── QUELLENAUSZUG

Während im Herbst 1999 in Berlin Teile von Hitlers Bunker unter der Neuen Reichskanzlei (29 erhaltene Räume!) zugeschüttet wurden, steht im polnischen Posen mit dem Schloß bis heute teils unverändert eine von vier "Residenzen des Führers".

Die faszinierende Geschichte dieses 1905-10 von Franz Heinrich Schwechten, dem Lieblingsarchitekt
en Wilhelms II., erbauten Palastes erzählt das im März erschienene Buch "Hitlers Schloß. Die ‚Führerresidenz in Posen".

Dabei konnten die Verfasser Heinrich Schwendemann und Wolfgang Dietsche viele neue Erkenntnisse über den Monumentalbau zutage fördern, der - umgeben von einem ganzen Ensemble wilheminischer Prachtbauten - als deutsche "Trutzburg" (mit Anleihen bei der Marienburg und den mittelalterlichen romanischen Kaiserpfalzen) bzw. "Zwingburg" im mehrheitlich polnischen Posen fungierte.

Im Jahr der Einweihung des Schlosses bekannten sich von den 160 000 Einwohnern etwa 65 000 (rund 41 Prozent) als Deutsche und ca. 90 000 (rund 56 Prozent) als Polen. Das gut lesbare Buch behandelt ausführlich die Nationalitätenkonflikte in der Region ab 1793, als die Provinz Posen Preußen zugeschlagen wurde, zu dem es bis Ende des Ersten Weltkrieges gehörte.

Zugespitzt wurde das jahrhundertelang gedeihliche Zusammenleben vor allem während der "Germanisierungspolitik" unter dem Oberpräsidenten Eduard von Flottwell in den 1830er Jahren, in der Ära des preußischen Ministerpräsidenten Bismarck, unter Reichskanzler Bernhard von Bülow (1900-09) und vor allem im Zuge der Herrschaft der nationalsozialistischen Amtsträger im annektierten "Reichsgau Wartheland" ab Herbst 1939.

Während zuvor die Benachteiligungen und Entrechtungen nie so weit gegangen waren, daß die Existenz des polnischen Bevölkerungsteils in Frage gestellt war, erwies sich der ab 1940 im Schloß residierende NS-Gauleiter Arthur Greiser als "Exponent des Terrors" gegen alles Polnische.

Zwar zeigen Schwendemann und Dietsche gewisse Kontinuitäten einer "germanischen Hybris" auf, aber letzlich bleiben keine Zweifel daran, daß sich die weitgehend erfolglose Germanisierungspolitik des Kaiserreiches grundlegend vom Rassenwahn des Dritten Reiches unterschied.

────

> AUFGABE A
Wer residierte laut dem Quellenauszug ab 1940 im Posener Schloss?
> AUFGABE B
Zitiere aus dem Quellenauszug die Stelle, die mit "Zugespitzt wurde das" anfängt und bis einschließlich "gegen alles Polnische." reicht.

── GEZEIGTE EINTRÄGE

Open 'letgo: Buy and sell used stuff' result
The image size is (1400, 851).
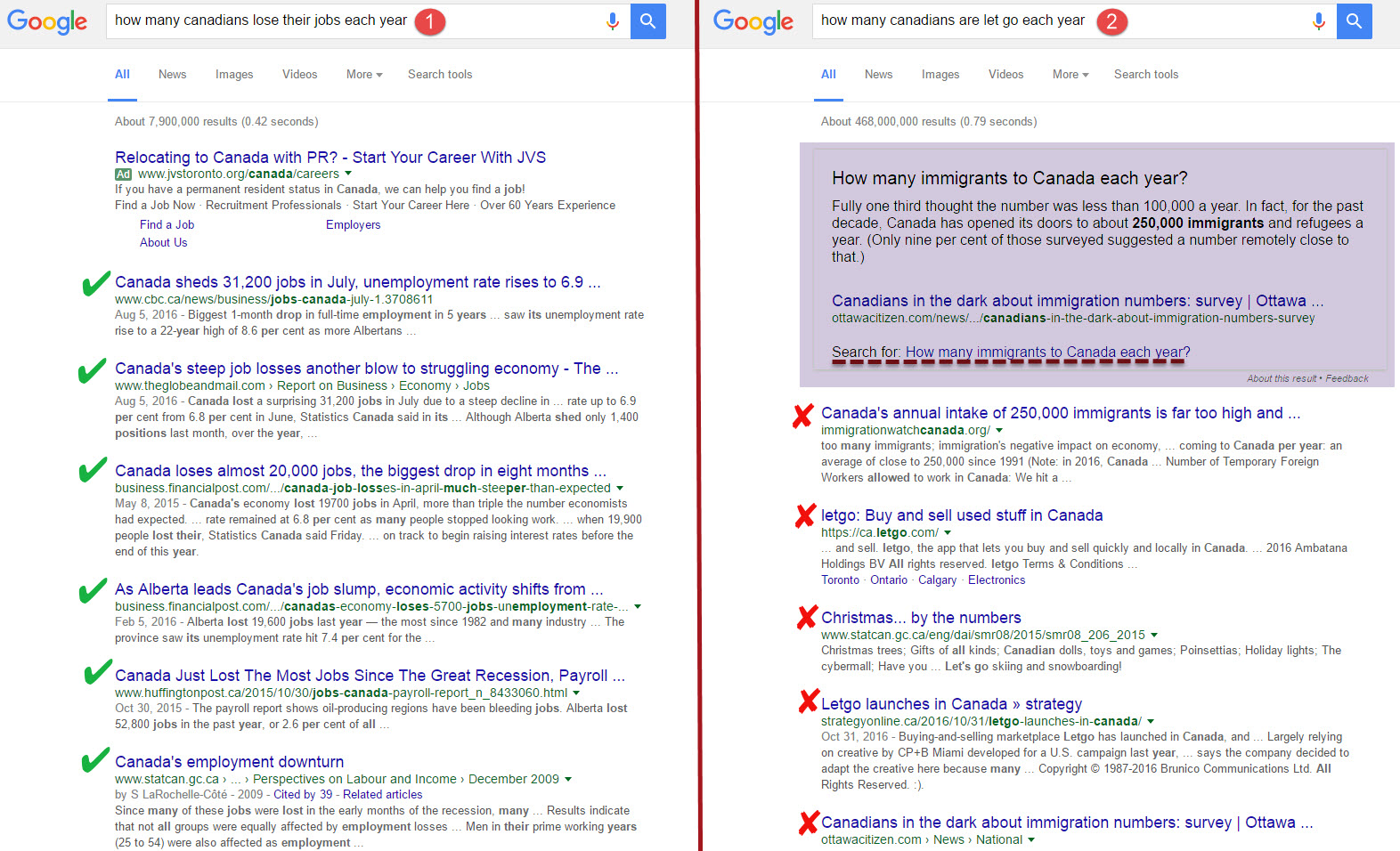(x=961, y=515)
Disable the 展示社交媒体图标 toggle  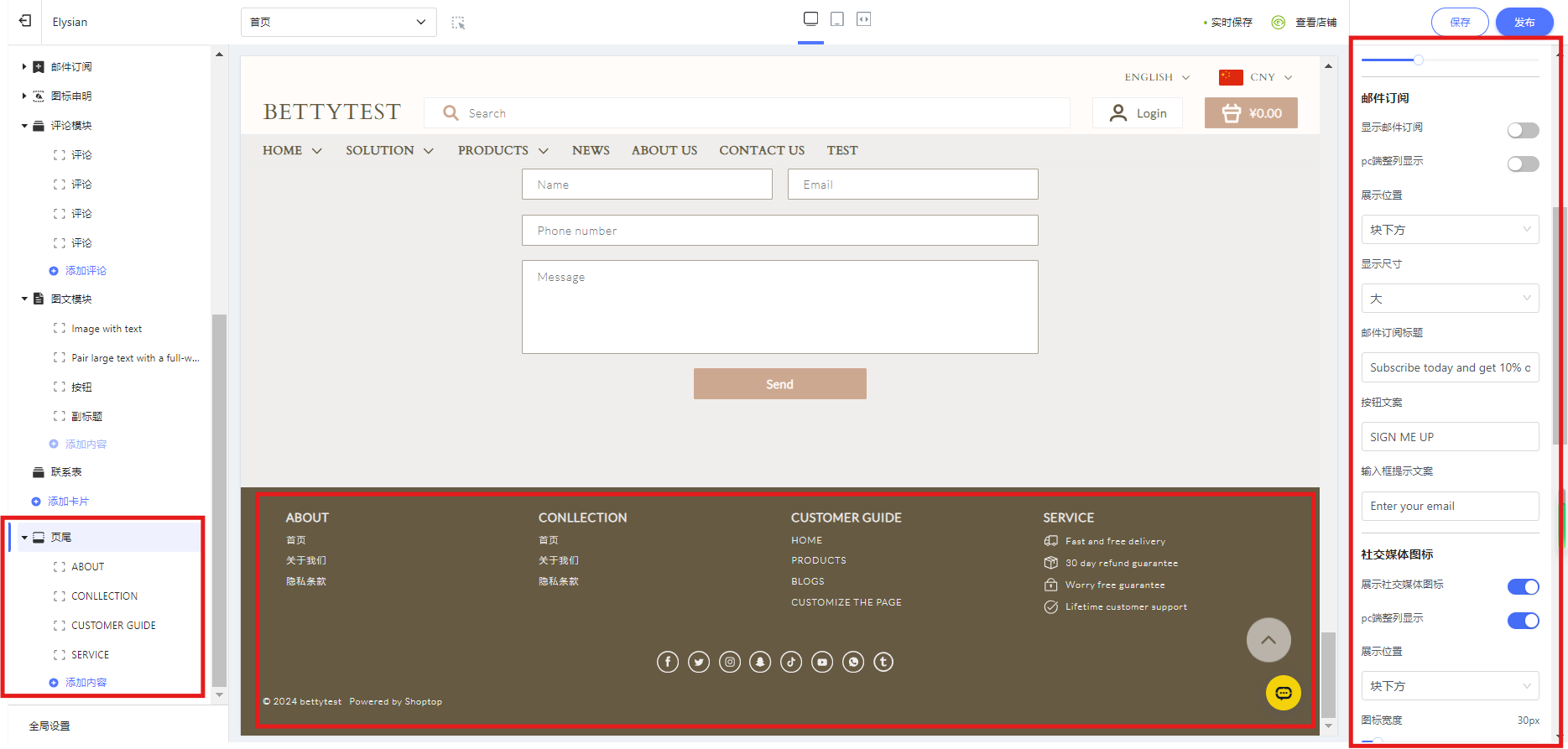pyautogui.click(x=1523, y=587)
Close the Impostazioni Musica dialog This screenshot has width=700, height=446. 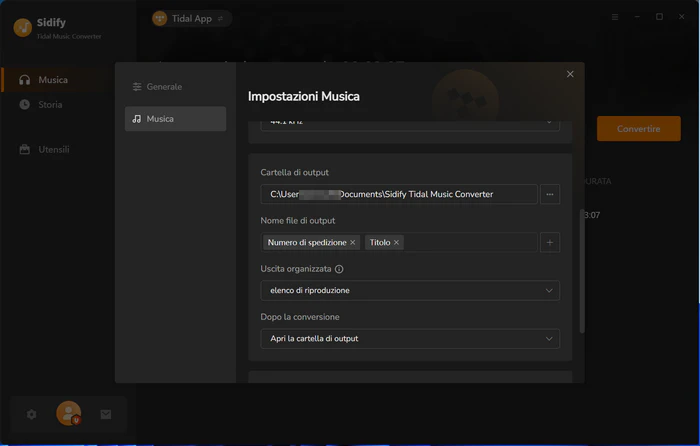[570, 74]
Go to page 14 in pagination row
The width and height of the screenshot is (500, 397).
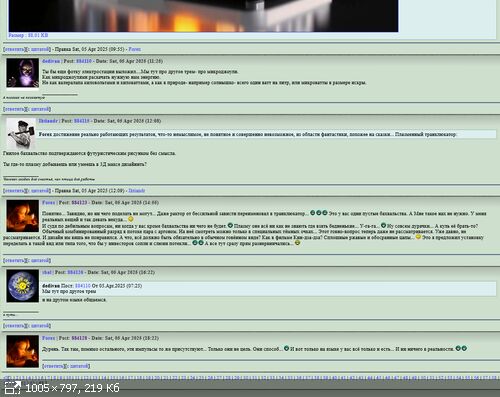[104, 378]

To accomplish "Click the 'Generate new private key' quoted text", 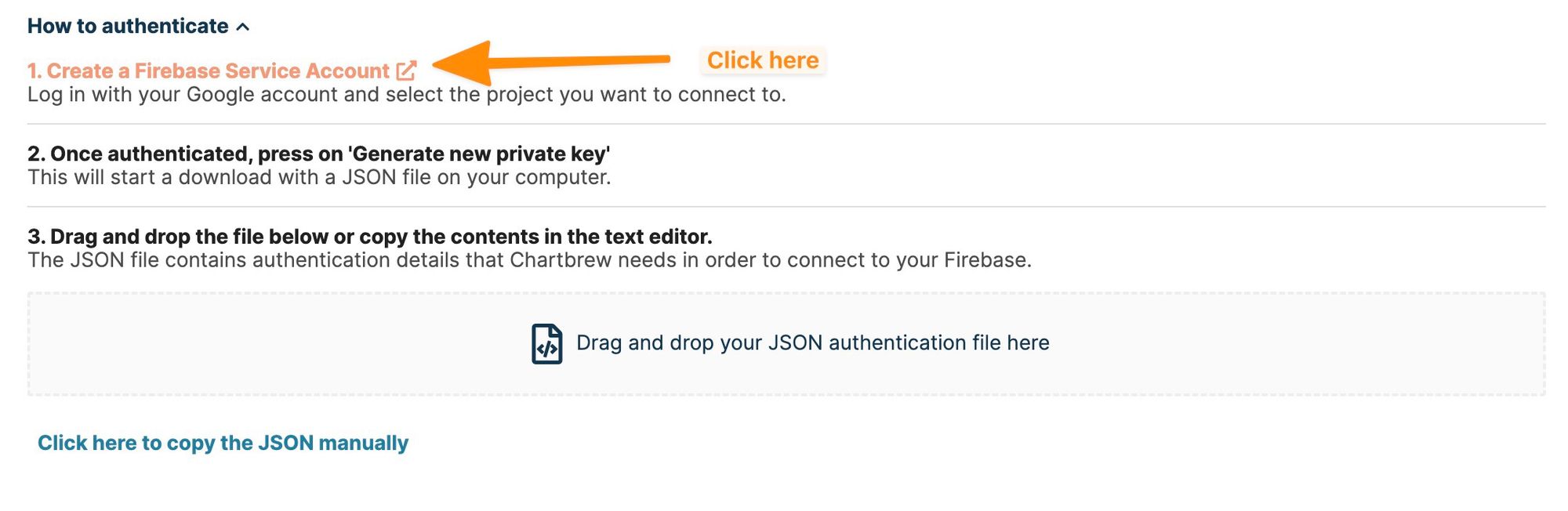I will (478, 154).
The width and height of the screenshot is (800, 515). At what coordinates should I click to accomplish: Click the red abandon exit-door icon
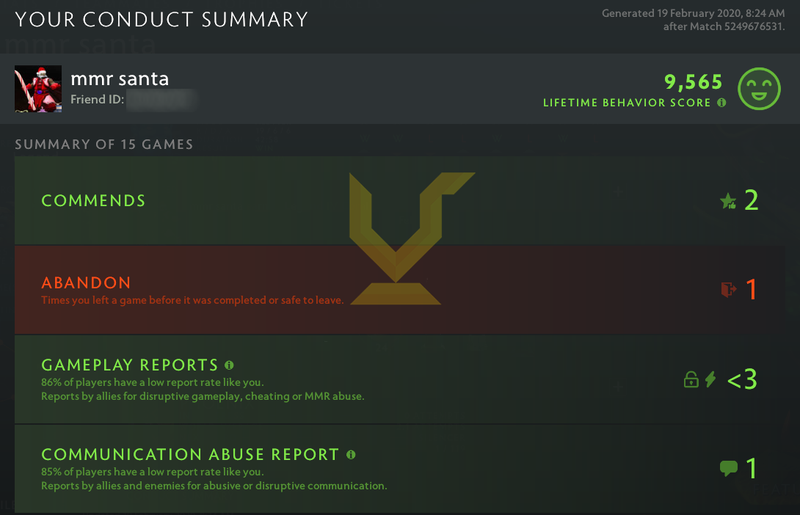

────

> LÖSUNG A
Der NS-Gauleiter Arthur Greiser.

> LÖSUNG B
Zugespitzt wurde das jahrhundertelang gedeihliche Zusammenleben vor allem während der "Germanisierungspolitik" unter dem Oberpräsidenten Eduard von Flottwell in den 1830er Jahren, in der Ära des preußischen Ministerpräsidenten Bismarck, unter Reichskanzler Bernhard von Bülow (1900-09) und vor allem im Zuge der Herrschaft der nationalsozialistischen Amtsträger im annektierten "Reichsgau Wartheland" ab Herbst 1939.

Während zuvor die Benachteiligungen und Entrechtungen nie so weit gegangen waren, daß die Existenz des polnischen Bevölkerungsteils in Frage gestellt war, erwies sich der ab 1940 im Schloß residierende NS-Gauleiter Arthur Greiser als "Exponent des Terrors" gegen alles Polnische.